* _Task to carry out_
The lines wanted are those from the one containing "Show hidden icons in system tray" to the last line of the entries below; output them exactly, leaving out pictures.
+ + + + +
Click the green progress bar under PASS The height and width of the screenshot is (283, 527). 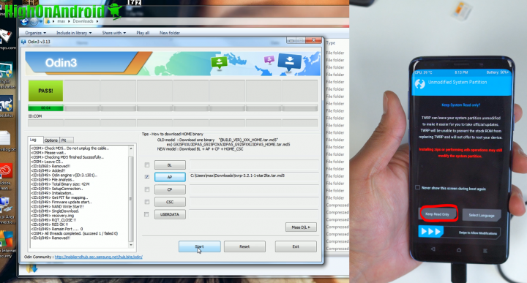45,108
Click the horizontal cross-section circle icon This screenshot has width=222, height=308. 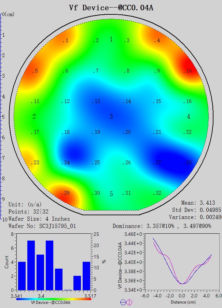(123, 302)
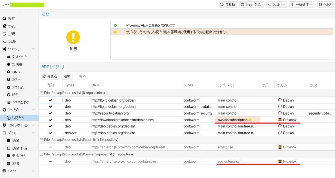Toggle enabled checkmark for ftp.jp.debian.org bookworm row
Image resolution: width=335 pixels, height=178 pixels.
[50, 100]
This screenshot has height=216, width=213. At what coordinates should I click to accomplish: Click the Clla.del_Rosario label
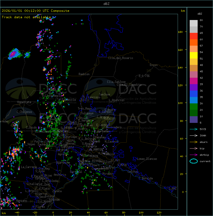[x=121, y=58]
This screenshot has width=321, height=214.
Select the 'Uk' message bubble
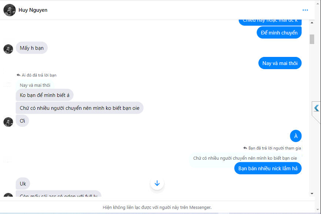(x=23, y=184)
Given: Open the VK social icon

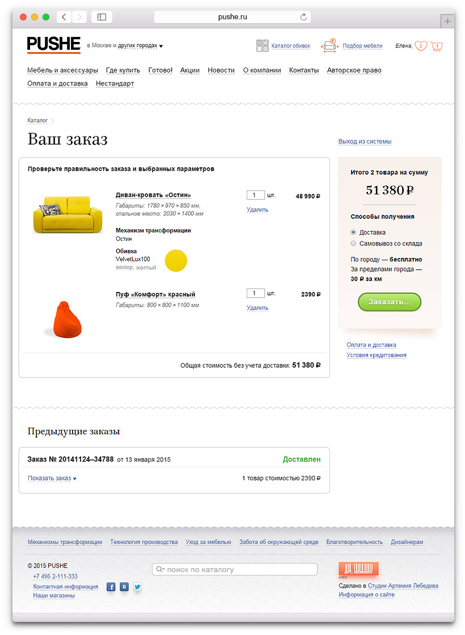Looking at the screenshot, I should pyautogui.click(x=124, y=587).
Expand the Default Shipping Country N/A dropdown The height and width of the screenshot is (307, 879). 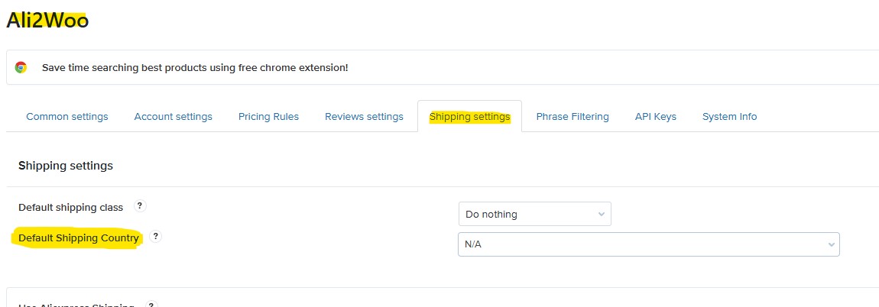(x=648, y=244)
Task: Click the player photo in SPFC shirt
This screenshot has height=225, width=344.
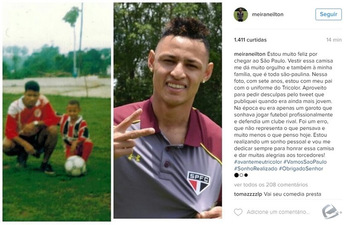Action: click(168, 111)
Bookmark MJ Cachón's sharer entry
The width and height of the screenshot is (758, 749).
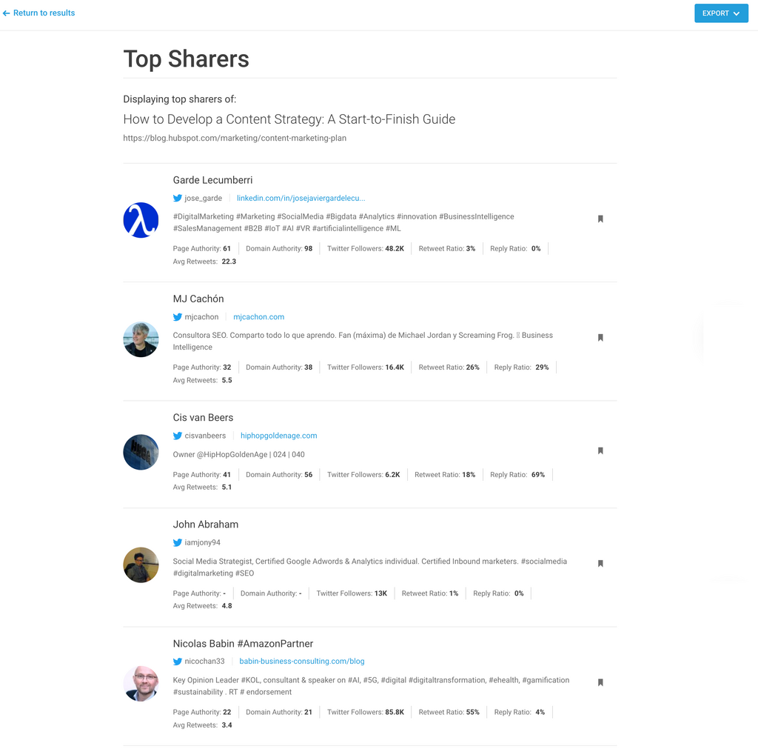pyautogui.click(x=600, y=337)
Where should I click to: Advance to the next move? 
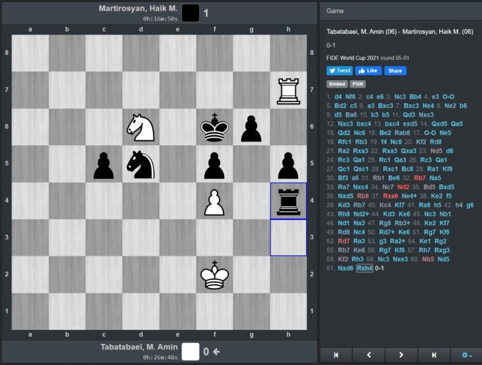pyautogui.click(x=401, y=355)
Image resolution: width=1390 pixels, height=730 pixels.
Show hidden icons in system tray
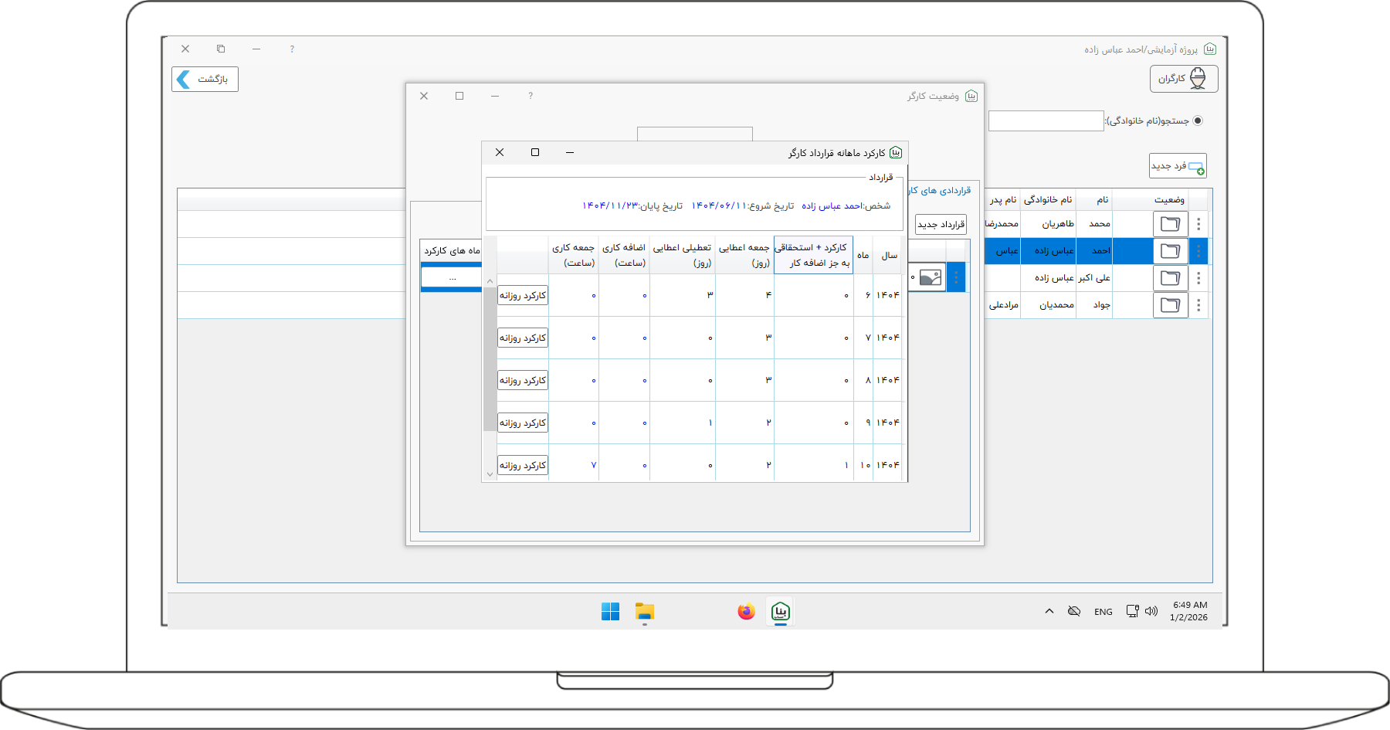tap(1049, 611)
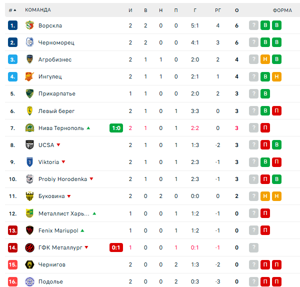Click the orange Н draw badge for Агробизнес
The image size is (300, 287).
[266, 60]
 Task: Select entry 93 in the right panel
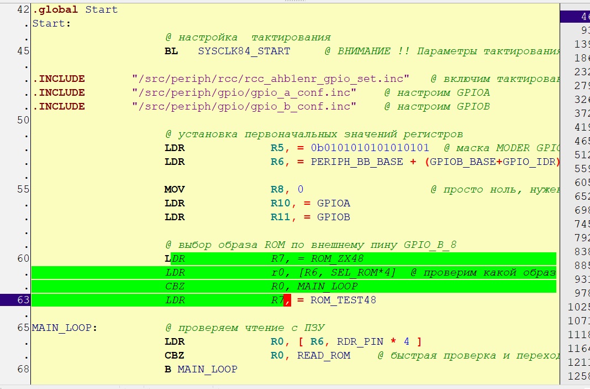(584, 30)
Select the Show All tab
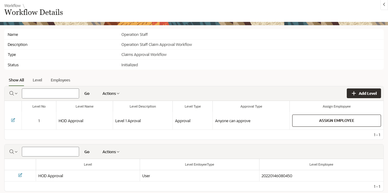Image resolution: width=388 pixels, height=193 pixels. (16, 80)
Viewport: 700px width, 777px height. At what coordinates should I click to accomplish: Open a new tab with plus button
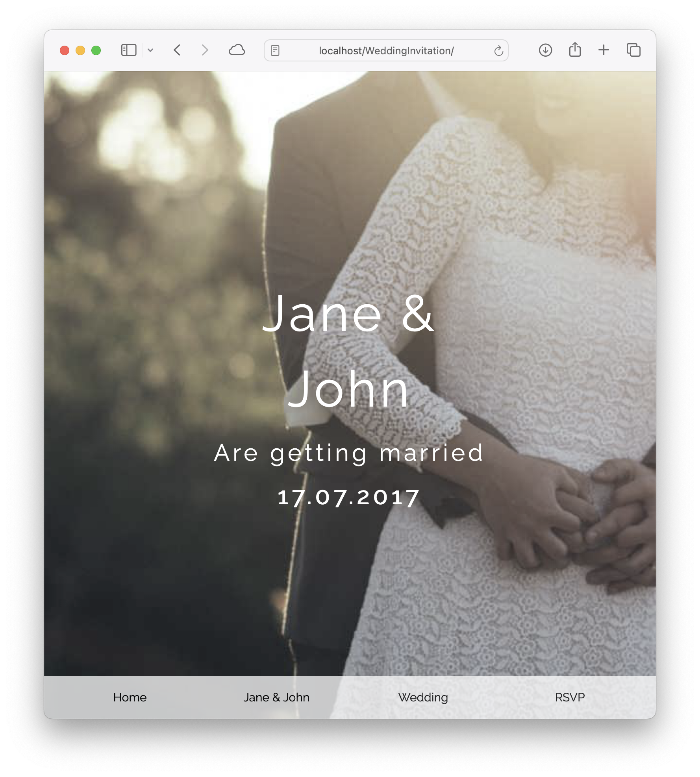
+ + + + +
* _Exercise response_
Show hidden icons in system tray
tap(1049, 611)
Click the orange Н draw badge for Агробизнес
The image size is (300, 287).
[266, 60]
 Task: Select entry 93 in the right panel
(584, 30)
Select the Show All tab
Image resolution: width=388 pixels, height=193 pixels. (16, 80)
Viewport: 700px width, 777px height. At what coordinates should I click to accomplish: Open a new tab with plus button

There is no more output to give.